While the United States has been a strong supporter of Guaido, the most notable nations supporting Maduro include Russia, China, Cuba, and Turkey.
Malaysia crowned their 16th king, Sultan Abdullah, on Thursday – about a month after the former king, Sultan Muhammad V suddenly stepped down. Sultan Muhammad V had only held the position for 2 years, and the palace gave no reason for his resignation.
Malaysia has been stripped of hosting the world para swimming championships after their decision to ban Israeli athletes from competing. Malaysia stated that they stand with their decision, on the ‘ground of humanity and compassion for the Palestinian plight.”
At least 21 people have been killed in a double bombing on a Catholic church on Jolo Island. The attack, executed during Sunday mass, has been claimed by the Islamic State.

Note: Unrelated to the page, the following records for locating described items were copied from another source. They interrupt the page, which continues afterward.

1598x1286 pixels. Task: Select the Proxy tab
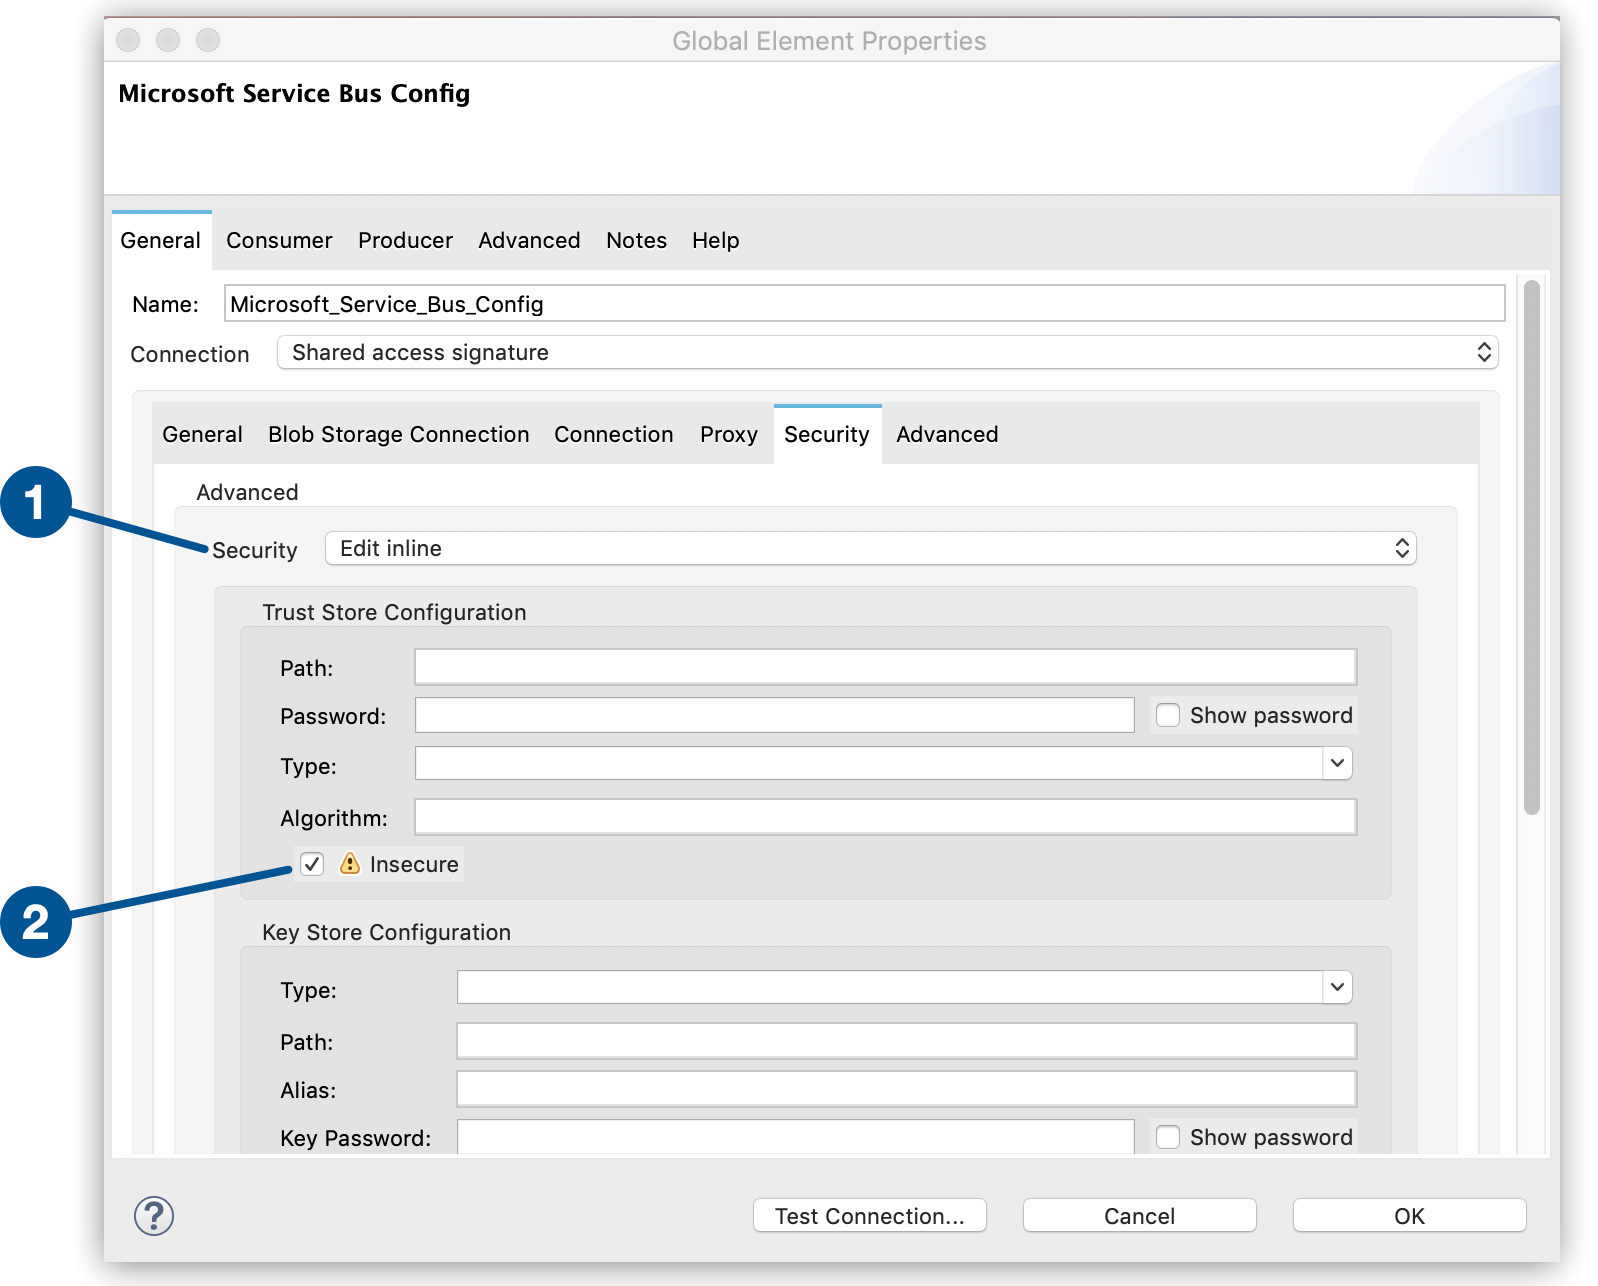coord(728,434)
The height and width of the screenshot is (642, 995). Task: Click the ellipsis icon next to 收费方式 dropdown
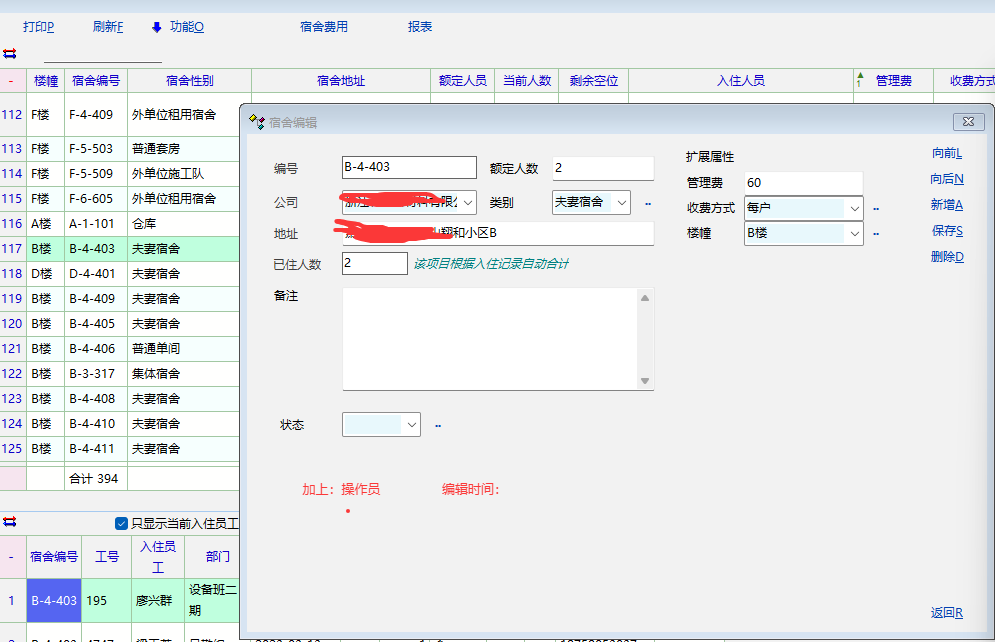(876, 209)
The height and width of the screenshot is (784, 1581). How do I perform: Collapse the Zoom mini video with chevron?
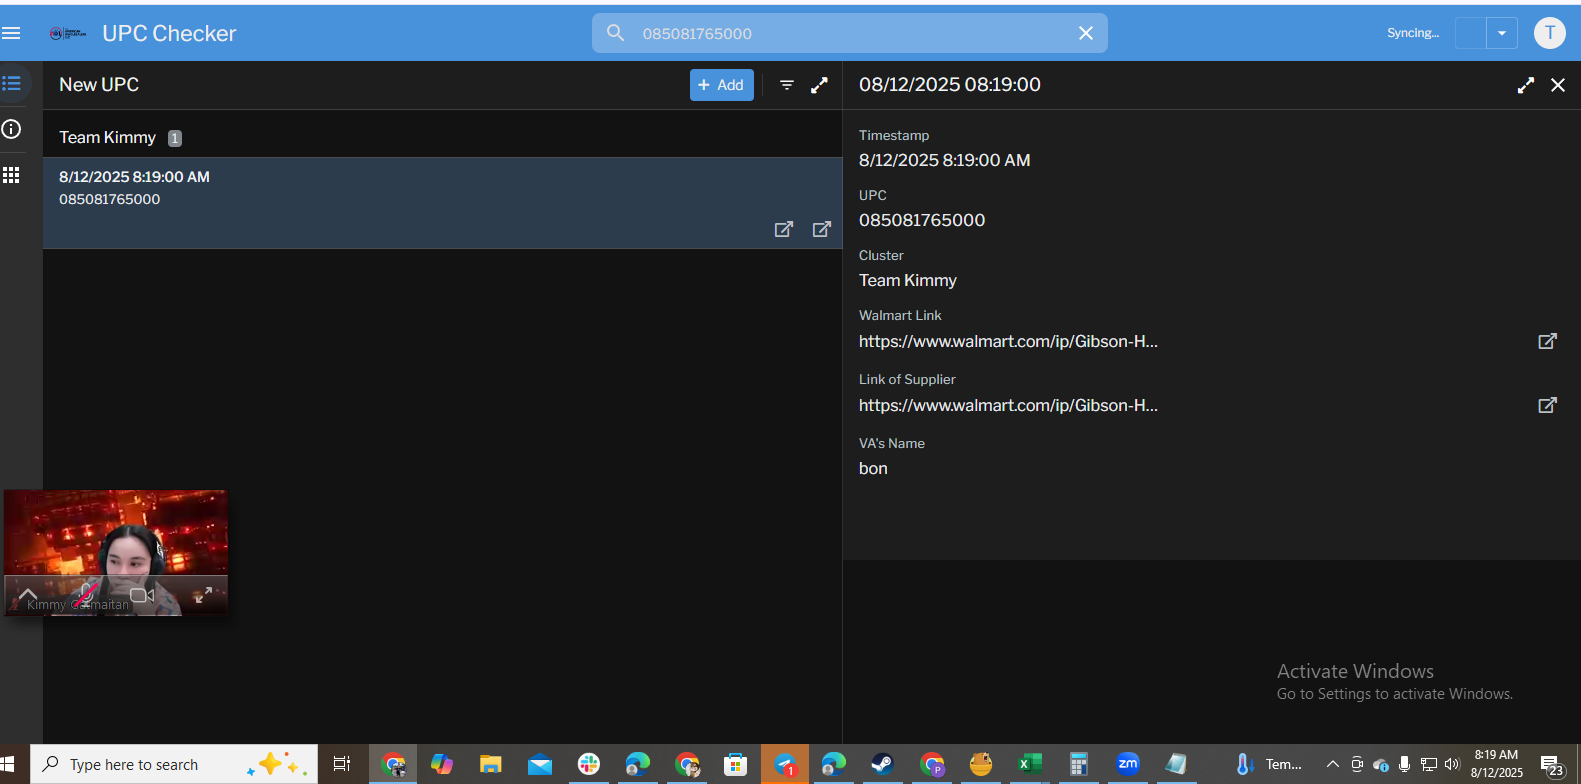pos(28,595)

The attack comes just a week after a successful vote for the majority Muslim region to be ruled autonomously – part of a peace deal between the national government and the rebel group ‘Moro Islamic Liberation Front.’ While overall the vote passed in an overwhelming victory, Jolo Island voted not to pass the deal.
Brazil – 65 people are dead and 300 more are missing following the collapse of a dam in southeastern Brazil. The dam burst on January 25th, and residents in the surrounding area had little to no warning. Search and rescue efforts were hampered and 3000 people were forced to evacuate on January 27th when fear of another dam collapsing became evident. On Monday, 2 engineers and 3 employees of the mining company Vale SA were arrested as a result of the disaster.